[Stored records]

━━━

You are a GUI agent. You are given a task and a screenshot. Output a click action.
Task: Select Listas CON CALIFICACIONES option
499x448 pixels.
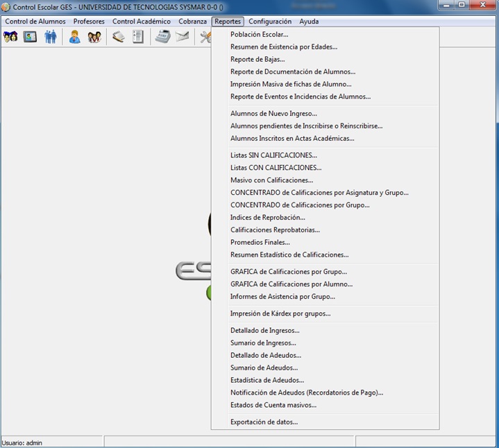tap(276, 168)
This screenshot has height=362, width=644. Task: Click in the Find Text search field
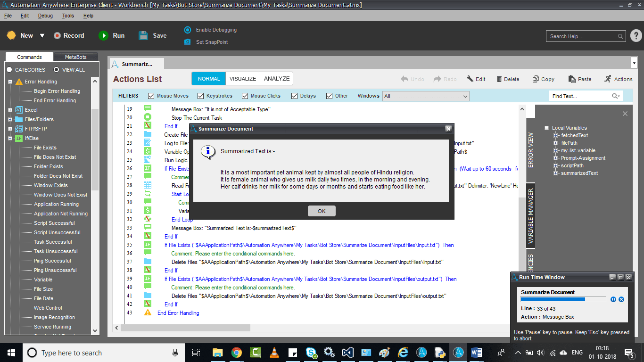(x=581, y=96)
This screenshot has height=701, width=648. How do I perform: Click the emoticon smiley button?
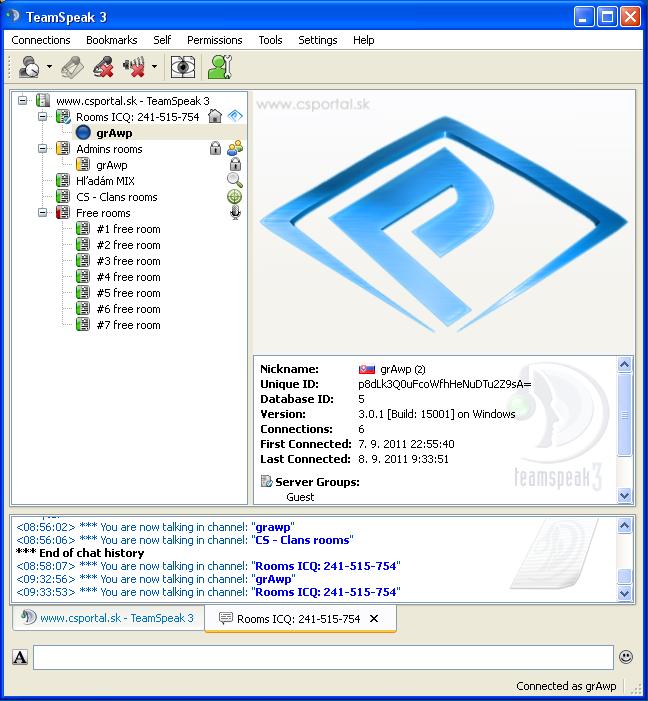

━━━

• PROBLEM DETAILS: Take the line that contains "This screenshot has height=362, width=644." and every line after it to the end of the records above; quote them exactly, leaving out the pictures.

• ANSWER AREA:
This screenshot has height=362, width=644. Task: Click in the Find Text search field
(x=581, y=96)
This screenshot has height=701, width=648. How do I perform: Click the emoticon smiley button?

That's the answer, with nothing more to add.